Article 192. Dans l'article 13, § 1er, alinéa 2 de la même loi, inséré par la loi du 21 novembre 2017, les mots "client individuel ou un client professionnel au sens de l'article 2, 28°, de la loi du 2 août 2002" sont remplacés par les mots "client de détail ou un client professionnel".

Article 193. Dans l'article 25, § 1er, 1°, de la même loi, remplacé par la loi du 21 novembre 2017, dans la version néerlandaise, les mots "op die leiding die binnen de vennootschap" sont remplacés par les mots "op die leiding en die binnen de vennootschap".

Article 194. Dans l'article 26, § 5, alinéa 2, de la même loi, remplacé par la loi du 21 novembre 2017, les mots "relatifs aux ordres de clients" sont abrogés.

Article 195. Dans l'article 27, § 1er, de la même loi, les mots "La FSMA détermine" sont remplacés par les mots "La FSMA peut déterminer", les mots "Elle définit" sont remplacés par les mots "Dans ce cas, elle définit", et les mots "article 25, § 2, in fine" sont remplacés par les mots "article 25, § 1er, 6° ".

Article 196. Dans l'article 29 de la même loi, les mots "visé au Titre V" sont remplacés par les mots "visés au Titre IV".

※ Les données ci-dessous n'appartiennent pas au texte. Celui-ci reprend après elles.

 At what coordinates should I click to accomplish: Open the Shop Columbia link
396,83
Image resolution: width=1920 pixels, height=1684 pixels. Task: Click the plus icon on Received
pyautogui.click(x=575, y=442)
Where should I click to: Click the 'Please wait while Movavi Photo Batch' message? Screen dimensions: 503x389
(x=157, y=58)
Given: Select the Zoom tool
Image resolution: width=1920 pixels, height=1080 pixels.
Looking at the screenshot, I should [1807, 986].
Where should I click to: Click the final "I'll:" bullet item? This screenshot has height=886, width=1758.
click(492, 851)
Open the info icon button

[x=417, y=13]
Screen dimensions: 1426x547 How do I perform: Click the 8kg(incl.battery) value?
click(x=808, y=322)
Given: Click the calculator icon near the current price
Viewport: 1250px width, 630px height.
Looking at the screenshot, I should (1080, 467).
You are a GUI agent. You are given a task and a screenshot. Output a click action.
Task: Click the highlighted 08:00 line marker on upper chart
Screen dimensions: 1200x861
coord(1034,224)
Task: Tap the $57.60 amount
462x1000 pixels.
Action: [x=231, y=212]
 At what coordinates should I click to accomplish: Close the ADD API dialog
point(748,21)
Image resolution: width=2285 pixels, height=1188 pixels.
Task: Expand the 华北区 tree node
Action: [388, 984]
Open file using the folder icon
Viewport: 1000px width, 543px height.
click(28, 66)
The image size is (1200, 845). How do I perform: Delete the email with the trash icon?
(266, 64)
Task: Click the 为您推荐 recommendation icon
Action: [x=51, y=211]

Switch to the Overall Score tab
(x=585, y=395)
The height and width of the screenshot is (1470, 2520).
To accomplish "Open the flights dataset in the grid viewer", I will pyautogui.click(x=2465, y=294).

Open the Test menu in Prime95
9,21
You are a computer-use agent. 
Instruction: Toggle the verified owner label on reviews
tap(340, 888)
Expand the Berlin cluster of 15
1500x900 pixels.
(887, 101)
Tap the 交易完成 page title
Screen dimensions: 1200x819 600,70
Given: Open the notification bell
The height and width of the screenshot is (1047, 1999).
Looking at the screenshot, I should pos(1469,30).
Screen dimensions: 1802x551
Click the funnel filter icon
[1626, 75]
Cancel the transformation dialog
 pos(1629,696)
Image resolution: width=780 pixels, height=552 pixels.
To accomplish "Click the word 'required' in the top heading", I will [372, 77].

Article 197. Dans l'article 36 de la même loi, remplacé par la loi du 21 novembre 2017, le paragraphe 12 est remplacé par ce qui suit :

" § 12. Par dérogation au paragraphe 6, les membres du comité de direction ou, en l'absence de comité de direction, les personnes qui participent à la direction effective d'une société de gestion de portefeuille et de conseil en investissement sont, jusqu'au 3 janvier 2021, autorisées à poursuivre l'exercice de leurs mandats en cours comportant une participation à la gestion courante d'une société dans laquelle ces personnes sont les uniques dirigeants et dont l'activité se limite à des services de gestion aux sociétés visées à l'article 36, § 6."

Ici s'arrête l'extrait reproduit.